This Lent, I've been reflecting on Jesus' answer to the Pharisee who asked what the greatest commandment is. Jesus answered, "...love the Lord your God with all your heart, soul, and with all your mind. This is the great and first commandment. And a second is like it, You shall love your neighbor as yourself" (Matt. 22). Observing Lent has a tendency to boil life down to what is spiritually essential, and I love the simplicity of Jesus' teaching here; the main goal of life is to accomplish two things, loving God and loving man. But the simplicity can be deceitful. It's a really, really difficult commandment to follow, and to do well requires a tremendous amount of sacrifice. If that doesn't register with you, go ahead, try to give over one entire day to loving God with all your heart, soul, and mind, and to treating everyone around you exactly as you wish to be treated. It's possible it might be easy for a day or two. You might hit one of those days where you get such a good night's sleep that you wake up early to pray, the kids are at grandma's, there are no homeless men standing outside your window at long red lights, and your husband volunteers to clean the kitchen after dinner. But those days are flukes. It won't be easy the next day, or the day after that when you spend your whole day exhausted and positively certain the universe is set up to demand you satisfy the wants and needs of others as long as they directly contradict with your own wants and needs.
It's a given that we can't follow Jesus' command to the letter, otherwise we wouldn't need him--we would already be perfect. So I can't help but wonder, how much loving God counts as loving God with all my heart? Can I love him just a little in the morning, not at all in the afternoon, but make it up in the evening? I'm not really prepared to answer that question, but as I've been thinking about the answer over Lent, it has occurred to me that this is why we need to observe Lent--because we are really bad at loving God and our neighbor completely with every deed and word when it requires personal sacrifice. We need times of penance such as Lent to train ourselves to love and obey God all the time.
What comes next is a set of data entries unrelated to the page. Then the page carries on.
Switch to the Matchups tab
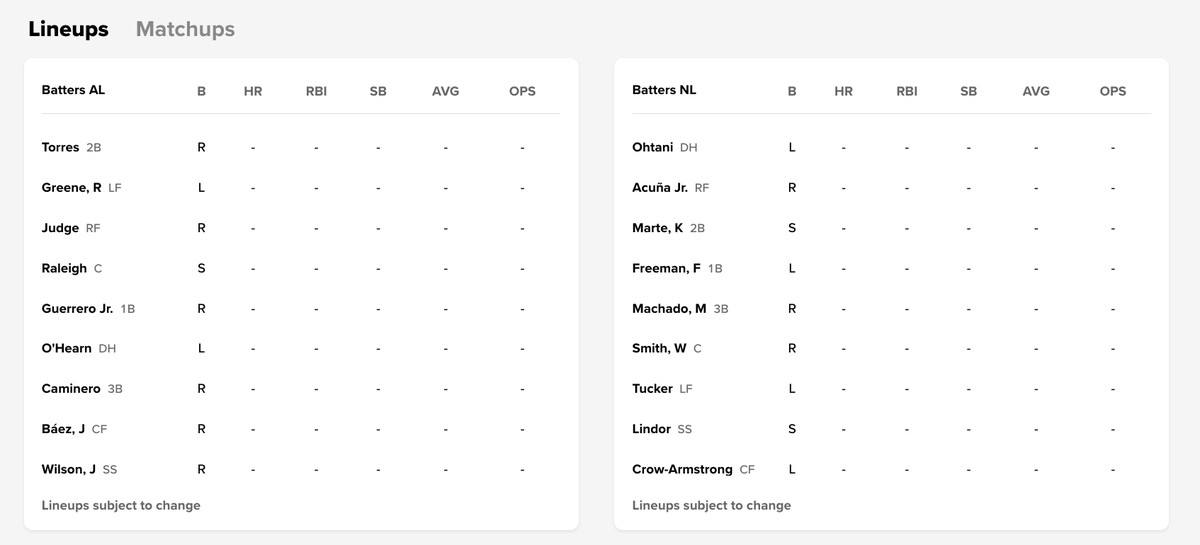This screenshot has height=545, width=1200. (185, 29)
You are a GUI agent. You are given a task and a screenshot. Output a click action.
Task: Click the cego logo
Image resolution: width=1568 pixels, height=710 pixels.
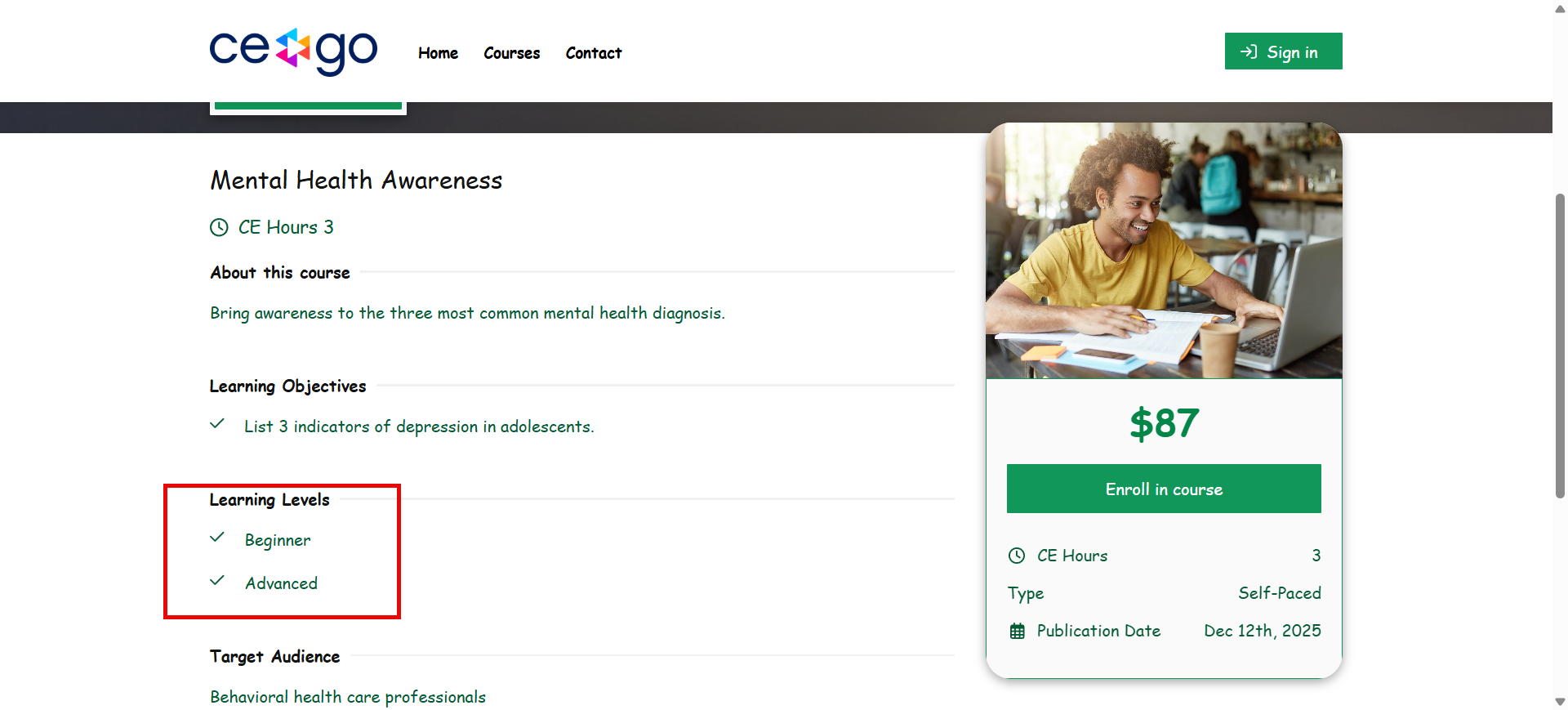click(293, 51)
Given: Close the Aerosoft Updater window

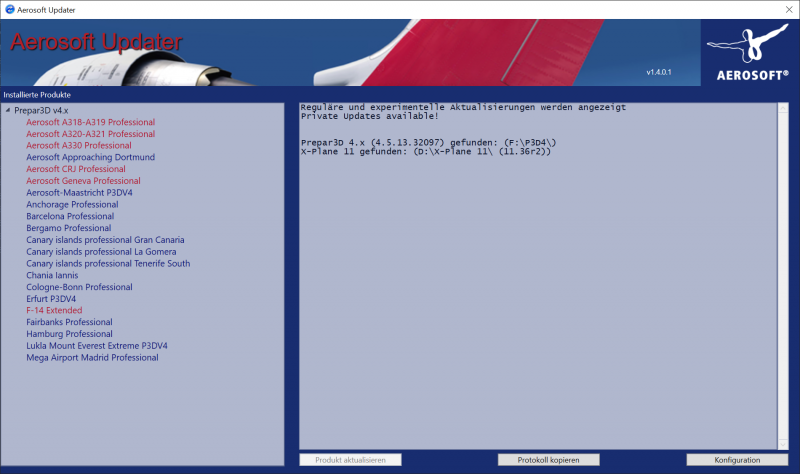Looking at the screenshot, I should pyautogui.click(x=789, y=9).
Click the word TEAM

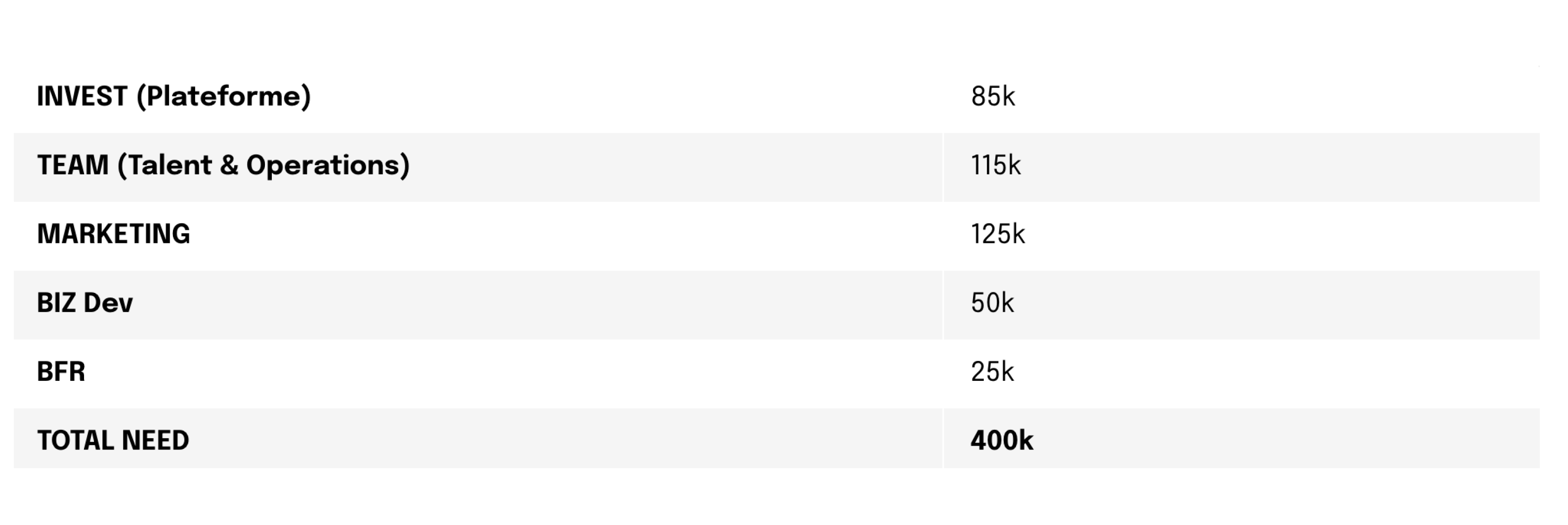pyautogui.click(x=73, y=165)
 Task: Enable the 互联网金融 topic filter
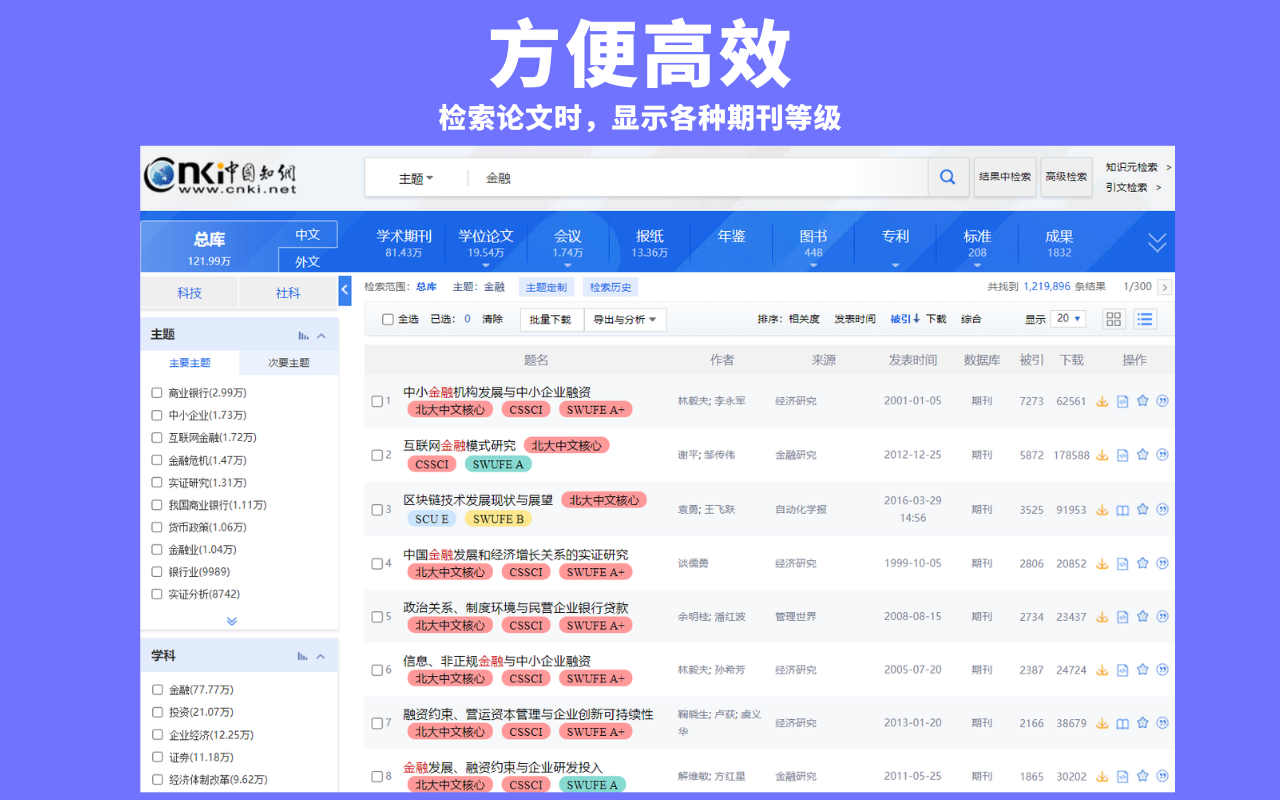157,437
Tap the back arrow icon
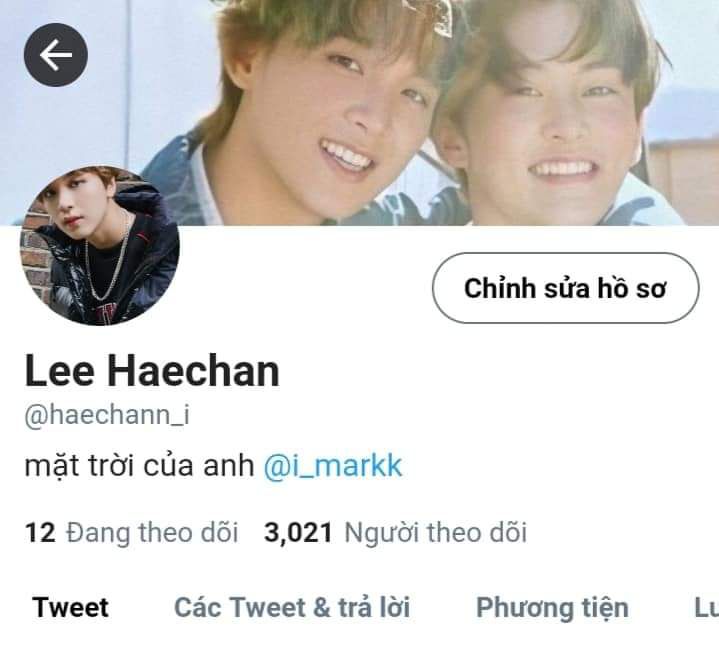Viewport: 719px width, 647px height. 55,55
The fact is, loving God and humanity is so often a discipline, and not something that just comes naturally from an inner ever-flowing spring of affection. You have to make yourself do it, and what is Lent but practicing making yourself do (or not do) something? Jesus likes to compare his relationship with his church to a marriage, and in marriage, you don't constantly feel enamored with your spouse; you often have to choose to love them with actions that are a personal sacrifice. It can seem pointless to deny ourselves whatever small pleasure in life we've decided to give up during Lent. It's so tempting to negate the value of giving up sugar, or movies, or whatever, and think 'oh, but what Jesus wants is my heart, not this arbitrary sacrifice, and he has my heart already...so I'll just skip the penance thing'. But sacrifice is an essential discipline in following Jesus, and I think Lent trains us towards a sacrificial lifestyle. So much of loving God and fellow human beings really goes against our nature- we tend to love when it's convenient. Lent is inconvenient, and I think if we give up some of our personal vices and pleasures with the idea that we will be molded into a closer likeness of Jesus, God will honor our choices and give us what we desire.